(Beginning of Information)

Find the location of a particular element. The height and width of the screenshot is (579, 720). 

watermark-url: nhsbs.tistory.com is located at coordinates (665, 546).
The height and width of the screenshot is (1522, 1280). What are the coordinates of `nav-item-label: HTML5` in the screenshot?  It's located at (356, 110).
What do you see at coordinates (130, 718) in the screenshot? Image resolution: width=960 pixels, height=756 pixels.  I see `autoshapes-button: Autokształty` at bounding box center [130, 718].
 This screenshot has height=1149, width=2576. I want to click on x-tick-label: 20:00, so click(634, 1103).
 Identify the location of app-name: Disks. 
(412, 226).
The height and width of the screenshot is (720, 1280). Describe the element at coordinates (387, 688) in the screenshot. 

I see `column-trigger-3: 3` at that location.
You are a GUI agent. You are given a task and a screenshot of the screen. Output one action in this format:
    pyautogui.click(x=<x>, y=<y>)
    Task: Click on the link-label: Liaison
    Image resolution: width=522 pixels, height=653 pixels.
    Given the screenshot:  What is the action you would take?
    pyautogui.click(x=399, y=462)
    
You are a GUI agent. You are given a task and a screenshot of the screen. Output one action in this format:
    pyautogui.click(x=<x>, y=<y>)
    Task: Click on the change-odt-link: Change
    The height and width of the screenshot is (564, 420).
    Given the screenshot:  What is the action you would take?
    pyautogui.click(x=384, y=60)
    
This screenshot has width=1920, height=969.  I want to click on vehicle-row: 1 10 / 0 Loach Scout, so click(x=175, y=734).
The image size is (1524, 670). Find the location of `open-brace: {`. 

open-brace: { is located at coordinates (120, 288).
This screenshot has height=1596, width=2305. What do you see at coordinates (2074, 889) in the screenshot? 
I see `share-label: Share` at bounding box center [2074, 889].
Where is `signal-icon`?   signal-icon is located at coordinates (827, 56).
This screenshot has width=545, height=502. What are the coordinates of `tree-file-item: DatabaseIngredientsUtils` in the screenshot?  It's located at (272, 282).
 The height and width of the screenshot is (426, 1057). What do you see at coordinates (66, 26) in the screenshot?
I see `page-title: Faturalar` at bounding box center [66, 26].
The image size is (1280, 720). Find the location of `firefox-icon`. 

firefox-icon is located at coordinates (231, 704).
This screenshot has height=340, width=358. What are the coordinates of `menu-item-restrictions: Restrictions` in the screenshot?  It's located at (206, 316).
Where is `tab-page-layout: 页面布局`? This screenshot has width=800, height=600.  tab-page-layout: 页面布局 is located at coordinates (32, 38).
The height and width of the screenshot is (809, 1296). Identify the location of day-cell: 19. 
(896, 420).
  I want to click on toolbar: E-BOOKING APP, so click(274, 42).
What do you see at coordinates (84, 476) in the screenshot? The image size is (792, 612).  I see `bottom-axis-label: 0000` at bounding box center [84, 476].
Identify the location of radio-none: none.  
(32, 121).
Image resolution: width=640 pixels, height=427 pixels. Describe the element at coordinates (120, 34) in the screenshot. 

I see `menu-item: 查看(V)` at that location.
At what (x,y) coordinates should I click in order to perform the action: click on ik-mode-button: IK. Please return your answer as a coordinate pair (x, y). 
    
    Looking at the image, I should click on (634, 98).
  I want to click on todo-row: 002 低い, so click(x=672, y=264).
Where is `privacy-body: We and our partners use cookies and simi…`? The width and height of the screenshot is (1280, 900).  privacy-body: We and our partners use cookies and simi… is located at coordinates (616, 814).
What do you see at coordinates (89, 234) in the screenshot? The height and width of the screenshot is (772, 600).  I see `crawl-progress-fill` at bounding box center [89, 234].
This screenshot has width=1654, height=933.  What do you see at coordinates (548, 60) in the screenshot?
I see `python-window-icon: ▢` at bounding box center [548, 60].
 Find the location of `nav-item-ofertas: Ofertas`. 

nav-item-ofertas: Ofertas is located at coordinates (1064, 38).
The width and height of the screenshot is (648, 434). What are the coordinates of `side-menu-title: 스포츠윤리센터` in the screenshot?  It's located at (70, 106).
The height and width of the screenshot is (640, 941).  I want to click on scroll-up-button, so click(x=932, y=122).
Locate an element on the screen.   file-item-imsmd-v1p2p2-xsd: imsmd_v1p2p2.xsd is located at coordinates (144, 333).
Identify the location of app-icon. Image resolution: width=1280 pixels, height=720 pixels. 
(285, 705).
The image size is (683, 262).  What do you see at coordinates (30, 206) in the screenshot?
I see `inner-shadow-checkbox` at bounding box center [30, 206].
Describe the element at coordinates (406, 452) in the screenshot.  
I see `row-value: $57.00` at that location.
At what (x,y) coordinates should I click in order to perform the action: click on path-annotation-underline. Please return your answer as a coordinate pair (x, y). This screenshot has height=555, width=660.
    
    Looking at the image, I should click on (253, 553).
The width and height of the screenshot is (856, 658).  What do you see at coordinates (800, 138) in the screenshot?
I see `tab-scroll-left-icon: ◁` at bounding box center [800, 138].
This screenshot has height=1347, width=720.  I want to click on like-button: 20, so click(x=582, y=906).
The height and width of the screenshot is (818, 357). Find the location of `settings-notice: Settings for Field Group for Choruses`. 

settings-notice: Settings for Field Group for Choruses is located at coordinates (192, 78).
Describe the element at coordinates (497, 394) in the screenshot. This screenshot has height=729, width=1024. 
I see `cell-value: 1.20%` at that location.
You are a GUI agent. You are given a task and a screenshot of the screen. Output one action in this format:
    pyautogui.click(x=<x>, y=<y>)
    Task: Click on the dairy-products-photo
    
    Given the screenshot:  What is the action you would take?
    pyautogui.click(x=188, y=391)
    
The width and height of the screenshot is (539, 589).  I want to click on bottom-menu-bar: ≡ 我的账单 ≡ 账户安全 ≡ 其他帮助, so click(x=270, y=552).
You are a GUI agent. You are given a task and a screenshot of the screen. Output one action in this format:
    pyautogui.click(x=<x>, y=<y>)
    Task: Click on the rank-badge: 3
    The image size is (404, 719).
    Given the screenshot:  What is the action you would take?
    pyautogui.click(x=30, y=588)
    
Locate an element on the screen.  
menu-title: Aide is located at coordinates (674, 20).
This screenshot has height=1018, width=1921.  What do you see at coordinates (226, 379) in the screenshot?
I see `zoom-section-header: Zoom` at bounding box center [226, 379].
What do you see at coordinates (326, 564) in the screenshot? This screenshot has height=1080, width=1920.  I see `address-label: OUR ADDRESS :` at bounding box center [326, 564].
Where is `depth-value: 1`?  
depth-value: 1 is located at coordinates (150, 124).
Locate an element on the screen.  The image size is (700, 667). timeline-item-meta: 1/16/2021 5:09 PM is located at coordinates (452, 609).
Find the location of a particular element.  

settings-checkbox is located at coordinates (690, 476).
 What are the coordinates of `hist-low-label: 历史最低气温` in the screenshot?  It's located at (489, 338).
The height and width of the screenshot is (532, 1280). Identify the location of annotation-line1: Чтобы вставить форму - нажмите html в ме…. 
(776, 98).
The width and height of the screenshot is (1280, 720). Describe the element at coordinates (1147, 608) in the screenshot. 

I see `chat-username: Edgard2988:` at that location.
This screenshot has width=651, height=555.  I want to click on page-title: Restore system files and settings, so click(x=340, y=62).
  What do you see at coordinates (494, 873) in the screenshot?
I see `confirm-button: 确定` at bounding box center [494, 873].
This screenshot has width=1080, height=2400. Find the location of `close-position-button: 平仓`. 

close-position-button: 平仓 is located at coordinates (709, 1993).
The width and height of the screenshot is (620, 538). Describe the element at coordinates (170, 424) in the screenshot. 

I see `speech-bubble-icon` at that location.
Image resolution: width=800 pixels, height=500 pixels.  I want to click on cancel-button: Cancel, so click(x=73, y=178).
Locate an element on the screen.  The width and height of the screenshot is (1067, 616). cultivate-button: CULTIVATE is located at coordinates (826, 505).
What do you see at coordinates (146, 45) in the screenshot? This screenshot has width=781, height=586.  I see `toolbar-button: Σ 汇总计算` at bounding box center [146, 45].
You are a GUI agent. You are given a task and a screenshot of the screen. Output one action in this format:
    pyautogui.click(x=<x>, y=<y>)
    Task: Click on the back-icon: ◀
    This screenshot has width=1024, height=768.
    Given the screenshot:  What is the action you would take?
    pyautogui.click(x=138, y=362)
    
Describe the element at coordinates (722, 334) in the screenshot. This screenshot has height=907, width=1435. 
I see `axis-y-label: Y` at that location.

(End of Information)

What to produce: Rewrite the entries starting at the beginning and ending at the line containing "watermark-url: nhsbs.tistory.com is", changing "particular" to "specific" and leaving everything else as it stands.

Output for this exercise:
Find the location of a specific element. The height and width of the screenshot is (579, 720). 

watermark-url: nhsbs.tistory.com is located at coordinates (665, 546).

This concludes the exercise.